*Problem statement*. Each line of the material, from the first through the one containing "This screenshot has width=1280, height=576.", is to be written out exactly.

┄┄┄┄┄┄┄┄┄┄┄┄┄┄┄┄┄┄┄┄

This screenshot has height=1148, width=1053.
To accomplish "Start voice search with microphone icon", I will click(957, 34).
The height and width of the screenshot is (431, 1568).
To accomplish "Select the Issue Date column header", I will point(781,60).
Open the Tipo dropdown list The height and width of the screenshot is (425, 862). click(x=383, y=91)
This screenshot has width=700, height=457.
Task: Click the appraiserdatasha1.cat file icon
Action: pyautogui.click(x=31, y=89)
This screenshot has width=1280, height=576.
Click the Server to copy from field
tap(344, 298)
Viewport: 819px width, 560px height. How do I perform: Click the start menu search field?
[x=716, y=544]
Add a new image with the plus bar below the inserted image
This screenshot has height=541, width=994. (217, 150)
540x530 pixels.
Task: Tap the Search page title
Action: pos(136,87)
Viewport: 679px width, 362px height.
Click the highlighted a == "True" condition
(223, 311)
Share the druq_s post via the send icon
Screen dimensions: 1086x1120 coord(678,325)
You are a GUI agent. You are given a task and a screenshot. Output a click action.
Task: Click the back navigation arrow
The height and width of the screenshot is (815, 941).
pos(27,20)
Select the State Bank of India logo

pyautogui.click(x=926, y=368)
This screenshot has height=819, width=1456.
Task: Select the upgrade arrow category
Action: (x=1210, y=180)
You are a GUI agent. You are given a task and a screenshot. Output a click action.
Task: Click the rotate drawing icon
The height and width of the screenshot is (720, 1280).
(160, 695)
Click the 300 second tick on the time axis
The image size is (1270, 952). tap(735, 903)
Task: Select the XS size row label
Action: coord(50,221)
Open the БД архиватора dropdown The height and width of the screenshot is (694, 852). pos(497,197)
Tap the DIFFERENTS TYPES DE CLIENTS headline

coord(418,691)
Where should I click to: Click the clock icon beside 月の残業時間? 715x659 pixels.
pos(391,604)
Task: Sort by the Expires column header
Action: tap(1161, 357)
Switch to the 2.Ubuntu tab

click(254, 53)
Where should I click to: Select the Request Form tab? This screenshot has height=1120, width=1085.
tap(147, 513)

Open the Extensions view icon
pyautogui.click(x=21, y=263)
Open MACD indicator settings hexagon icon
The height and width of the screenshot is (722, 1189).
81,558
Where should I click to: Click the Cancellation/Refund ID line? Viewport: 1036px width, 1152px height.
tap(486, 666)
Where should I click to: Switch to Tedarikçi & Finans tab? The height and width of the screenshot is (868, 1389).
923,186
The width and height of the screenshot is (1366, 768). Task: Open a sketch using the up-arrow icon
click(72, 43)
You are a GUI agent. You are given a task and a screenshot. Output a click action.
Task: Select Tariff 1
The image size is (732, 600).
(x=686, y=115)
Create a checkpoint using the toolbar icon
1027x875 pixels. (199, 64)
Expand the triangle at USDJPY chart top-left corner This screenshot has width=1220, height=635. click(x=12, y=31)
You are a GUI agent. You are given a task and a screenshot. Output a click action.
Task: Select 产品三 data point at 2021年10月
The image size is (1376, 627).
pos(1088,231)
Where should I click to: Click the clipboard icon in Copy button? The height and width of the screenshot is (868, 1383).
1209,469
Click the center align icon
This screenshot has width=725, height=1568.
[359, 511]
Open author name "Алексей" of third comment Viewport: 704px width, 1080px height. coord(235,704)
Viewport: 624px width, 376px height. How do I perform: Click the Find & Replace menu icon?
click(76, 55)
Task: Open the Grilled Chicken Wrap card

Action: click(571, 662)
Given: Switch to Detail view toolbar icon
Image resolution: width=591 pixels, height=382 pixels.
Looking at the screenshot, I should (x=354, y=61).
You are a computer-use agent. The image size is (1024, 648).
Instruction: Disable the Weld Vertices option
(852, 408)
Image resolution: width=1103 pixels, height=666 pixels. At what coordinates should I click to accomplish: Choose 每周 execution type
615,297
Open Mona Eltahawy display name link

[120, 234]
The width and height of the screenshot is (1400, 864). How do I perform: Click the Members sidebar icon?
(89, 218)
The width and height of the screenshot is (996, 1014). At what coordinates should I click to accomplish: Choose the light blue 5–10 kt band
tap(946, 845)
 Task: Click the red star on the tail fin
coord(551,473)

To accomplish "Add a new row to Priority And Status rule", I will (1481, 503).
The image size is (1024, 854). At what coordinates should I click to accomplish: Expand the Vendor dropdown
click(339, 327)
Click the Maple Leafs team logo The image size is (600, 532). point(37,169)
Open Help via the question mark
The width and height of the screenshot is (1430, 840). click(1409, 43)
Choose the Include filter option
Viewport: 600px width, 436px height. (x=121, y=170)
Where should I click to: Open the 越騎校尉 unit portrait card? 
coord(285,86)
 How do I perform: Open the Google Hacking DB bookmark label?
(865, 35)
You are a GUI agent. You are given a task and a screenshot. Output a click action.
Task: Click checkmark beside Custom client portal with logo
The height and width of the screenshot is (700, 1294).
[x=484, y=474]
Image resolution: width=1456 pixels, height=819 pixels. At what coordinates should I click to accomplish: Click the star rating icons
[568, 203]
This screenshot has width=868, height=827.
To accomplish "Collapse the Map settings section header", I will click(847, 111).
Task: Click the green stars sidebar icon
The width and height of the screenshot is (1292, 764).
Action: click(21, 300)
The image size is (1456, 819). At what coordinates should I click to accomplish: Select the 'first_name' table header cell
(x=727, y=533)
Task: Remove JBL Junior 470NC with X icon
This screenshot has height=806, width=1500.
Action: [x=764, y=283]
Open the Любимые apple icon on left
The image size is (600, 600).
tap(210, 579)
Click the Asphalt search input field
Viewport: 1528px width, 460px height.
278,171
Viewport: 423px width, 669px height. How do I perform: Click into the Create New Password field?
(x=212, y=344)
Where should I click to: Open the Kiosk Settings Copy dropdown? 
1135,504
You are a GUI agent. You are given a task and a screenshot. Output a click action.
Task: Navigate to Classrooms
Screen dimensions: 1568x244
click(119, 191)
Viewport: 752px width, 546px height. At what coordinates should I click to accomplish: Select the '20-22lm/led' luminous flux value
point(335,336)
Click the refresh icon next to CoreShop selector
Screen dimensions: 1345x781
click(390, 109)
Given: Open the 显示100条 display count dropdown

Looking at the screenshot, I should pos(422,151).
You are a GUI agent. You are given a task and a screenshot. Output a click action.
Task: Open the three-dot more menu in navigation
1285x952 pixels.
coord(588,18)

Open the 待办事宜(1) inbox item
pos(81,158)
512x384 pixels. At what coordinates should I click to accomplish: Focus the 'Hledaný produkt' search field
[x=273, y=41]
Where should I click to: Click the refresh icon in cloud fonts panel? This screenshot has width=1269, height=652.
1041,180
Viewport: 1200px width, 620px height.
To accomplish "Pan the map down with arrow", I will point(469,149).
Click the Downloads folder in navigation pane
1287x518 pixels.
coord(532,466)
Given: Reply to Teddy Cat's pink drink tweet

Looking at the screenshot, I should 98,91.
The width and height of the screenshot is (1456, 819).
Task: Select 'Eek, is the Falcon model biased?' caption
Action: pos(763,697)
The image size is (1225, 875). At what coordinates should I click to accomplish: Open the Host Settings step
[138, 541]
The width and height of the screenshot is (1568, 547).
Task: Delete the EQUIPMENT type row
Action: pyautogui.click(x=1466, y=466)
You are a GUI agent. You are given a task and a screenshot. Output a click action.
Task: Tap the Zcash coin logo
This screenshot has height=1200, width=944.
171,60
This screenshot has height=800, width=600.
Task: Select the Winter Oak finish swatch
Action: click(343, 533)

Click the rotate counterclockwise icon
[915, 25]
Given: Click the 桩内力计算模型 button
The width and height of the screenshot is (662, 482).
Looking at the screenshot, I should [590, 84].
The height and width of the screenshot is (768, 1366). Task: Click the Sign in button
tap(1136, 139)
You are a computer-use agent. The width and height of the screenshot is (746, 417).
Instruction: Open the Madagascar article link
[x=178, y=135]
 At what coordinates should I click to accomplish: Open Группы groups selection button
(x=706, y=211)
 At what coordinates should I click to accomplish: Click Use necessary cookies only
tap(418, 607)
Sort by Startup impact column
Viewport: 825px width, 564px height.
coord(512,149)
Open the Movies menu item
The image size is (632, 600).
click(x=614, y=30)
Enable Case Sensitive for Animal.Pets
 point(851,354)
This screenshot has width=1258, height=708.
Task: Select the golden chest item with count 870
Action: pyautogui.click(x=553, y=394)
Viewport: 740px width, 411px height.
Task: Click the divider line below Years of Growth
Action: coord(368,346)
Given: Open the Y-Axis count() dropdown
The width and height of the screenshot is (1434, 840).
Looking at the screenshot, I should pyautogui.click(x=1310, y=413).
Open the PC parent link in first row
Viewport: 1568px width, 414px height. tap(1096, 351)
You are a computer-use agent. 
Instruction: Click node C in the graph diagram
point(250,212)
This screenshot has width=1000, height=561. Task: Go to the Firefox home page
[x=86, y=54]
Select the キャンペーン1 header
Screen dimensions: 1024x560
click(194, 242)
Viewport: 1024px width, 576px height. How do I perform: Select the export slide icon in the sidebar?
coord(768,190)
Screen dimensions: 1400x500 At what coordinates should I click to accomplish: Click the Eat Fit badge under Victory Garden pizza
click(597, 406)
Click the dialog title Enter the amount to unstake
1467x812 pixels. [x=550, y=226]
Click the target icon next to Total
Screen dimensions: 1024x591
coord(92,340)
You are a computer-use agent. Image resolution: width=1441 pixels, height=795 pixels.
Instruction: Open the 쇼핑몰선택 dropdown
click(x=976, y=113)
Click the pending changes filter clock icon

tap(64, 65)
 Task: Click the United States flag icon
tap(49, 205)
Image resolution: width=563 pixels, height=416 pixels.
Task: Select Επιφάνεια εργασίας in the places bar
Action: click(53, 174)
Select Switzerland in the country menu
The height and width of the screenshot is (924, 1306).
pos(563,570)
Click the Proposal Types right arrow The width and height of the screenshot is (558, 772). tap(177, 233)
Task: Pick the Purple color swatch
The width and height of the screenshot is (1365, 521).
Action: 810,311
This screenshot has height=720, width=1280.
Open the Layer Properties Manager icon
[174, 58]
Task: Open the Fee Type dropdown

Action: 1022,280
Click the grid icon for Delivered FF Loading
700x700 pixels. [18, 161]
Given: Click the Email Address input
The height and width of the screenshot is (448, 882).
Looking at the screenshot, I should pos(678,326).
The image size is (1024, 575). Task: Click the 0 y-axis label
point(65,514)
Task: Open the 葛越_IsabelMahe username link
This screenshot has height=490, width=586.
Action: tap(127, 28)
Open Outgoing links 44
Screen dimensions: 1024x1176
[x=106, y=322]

┄┄┄┄┄┄┄┄┄┄┄┄┄┄┄┄┄┄┄┄

*Written response*.
This screenshot has height=1148, width=1053.
To accomplish "Start voice search with microphone icon", I will click(957, 34).
The height and width of the screenshot is (431, 1568).
To accomplish "Select the Issue Date column header", I will point(781,60).
Open the Tipo dropdown list The height and width of the screenshot is (425, 862). click(x=383, y=91)
This screenshot has width=700, height=457.
Task: Click the appraiserdatasha1.cat file icon
Action: pyautogui.click(x=31, y=89)
This screenshot has width=1280, height=576.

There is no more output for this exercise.